Aponeurosis behaviour during muscular contraction: A narrative review
Published in European Journal of Sport Science, 2018
Understanding whether aponeurosis stiffness can be altered at different muscle lengths and forces is crucial for understanding how this tissue contributes to elastic energy savings and power amplification during animal and human locomotion (Roberts & Azizi, 2011), as well as for determining how this tissue contributes to mechanisms of muscle damage and injury. The studies outlined in this narrative review challenge the idea that the aponeurosis and tendon have similar roles during muscular contraction and highlight that our knowledge of aponeurosis function is quite limited. Previous studies using animal preparations (Ettema & Huijing, 1989; Huijing & Ettema, 1988; Scott & Loeb, 1995) and one recent human study (Raiteri et al., 2018) have shown that the aponeurosis force–length relationship can be modulated by both muscle force and muscle length. However, it remains to be determined if a variable aponeurosis stiffness is useful for maximising muscle performance and versatility under a range of different conditions, such as walking and running at different speeds.
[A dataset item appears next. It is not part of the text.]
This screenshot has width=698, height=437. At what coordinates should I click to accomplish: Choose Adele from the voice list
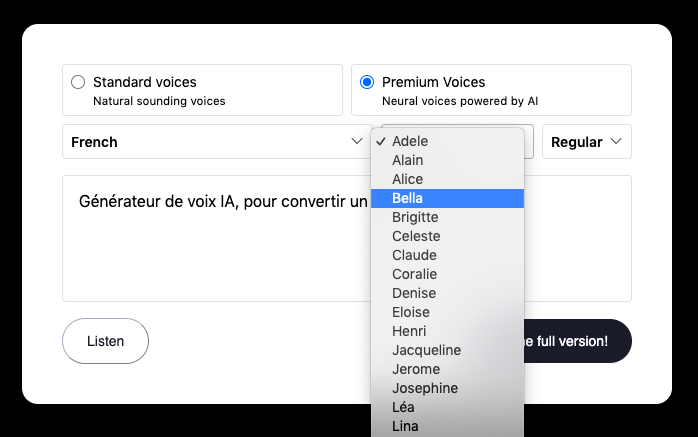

Future work should investigate the aponeurosis contributions to mechanical work in stretch-shortening cycles in lower limb muscles that produce substantial power during walking and running, such as the triceps surae. The subsequent benefits of a variable aponeurosis stiffness on the muscle fascicle length changes should also be investigated in different species, to examine if muscle efficiency is optimised by a tuneable aponeurosis stiffness and whether this is partly responsible for the favoured pennate design of lower limb muscles in animals that have low costs of transport.